• _Task_: When you reach the line with "Instruction: Sort table", transcribe it and each line after it through the last one below, exactly. Pictures stay out.

• _Records supplied_:
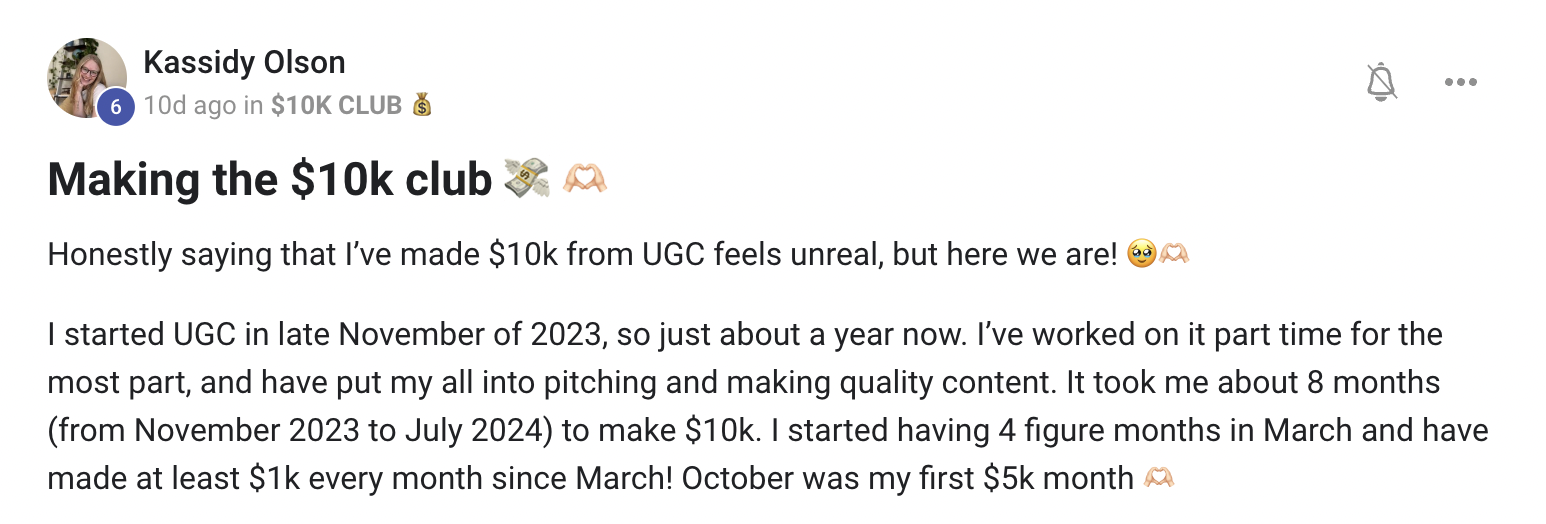Click the heart hands emoji after $5k month
1546x524 pixels.
point(1157,478)
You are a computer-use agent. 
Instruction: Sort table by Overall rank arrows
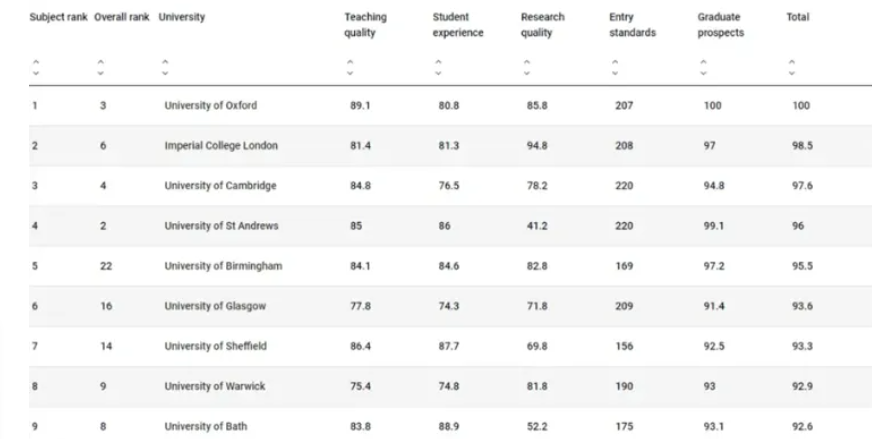(x=99, y=68)
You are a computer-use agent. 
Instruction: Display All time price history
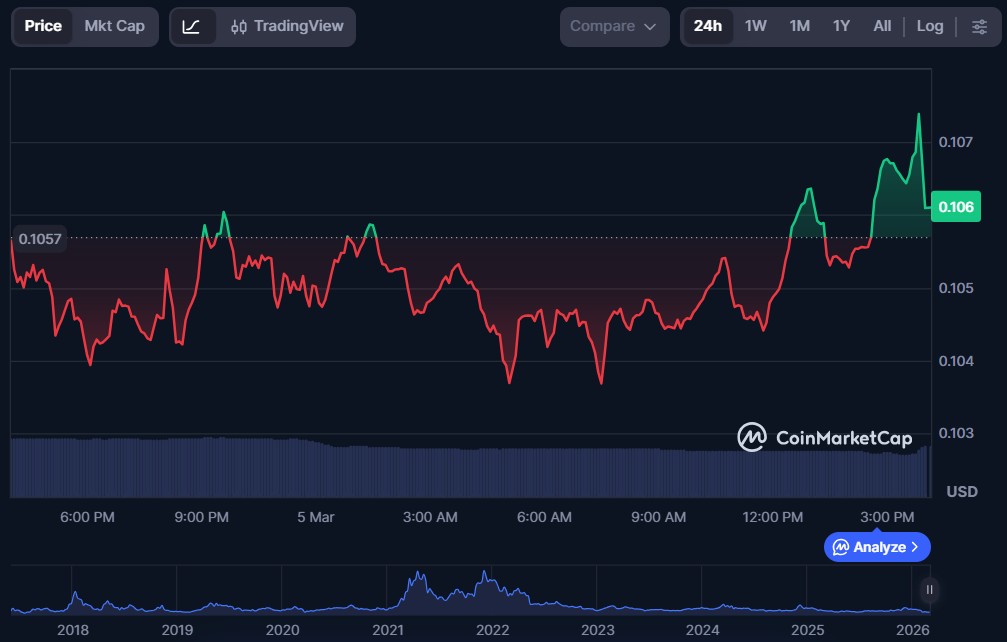(x=882, y=27)
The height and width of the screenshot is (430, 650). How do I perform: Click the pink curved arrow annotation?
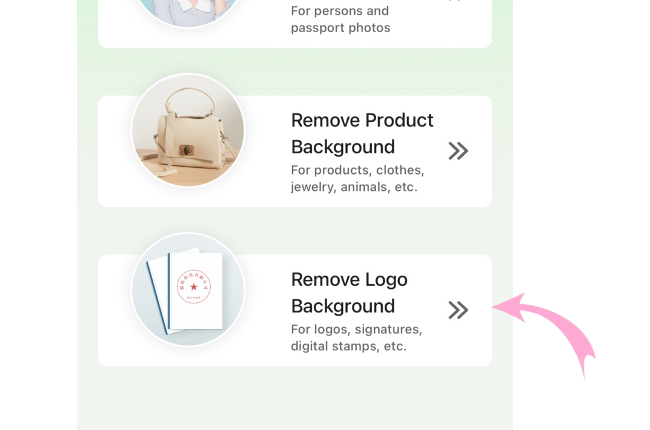tap(545, 334)
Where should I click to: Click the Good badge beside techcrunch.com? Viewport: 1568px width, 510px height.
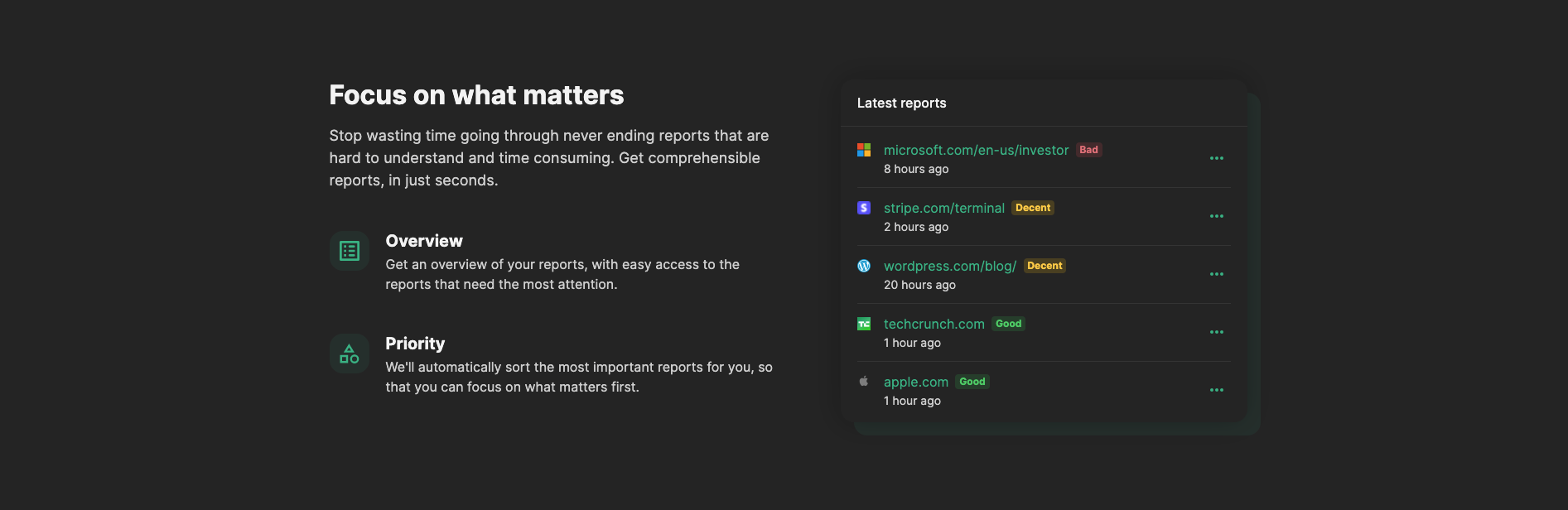[x=1008, y=324]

• _Answer section_:
Instruction: Sort table by Overall rank arrows
(x=99, y=68)
You are a computer-use agent. 
Instruction: Display All time price history
(x=882, y=27)
The height and width of the screenshot is (430, 650). How do I perform: Click the pink curved arrow annotation?
tap(545, 334)
Where should I click to: Click the Good badge beside techcrunch.com? Viewport: 1568px width, 510px height.
[x=1008, y=324]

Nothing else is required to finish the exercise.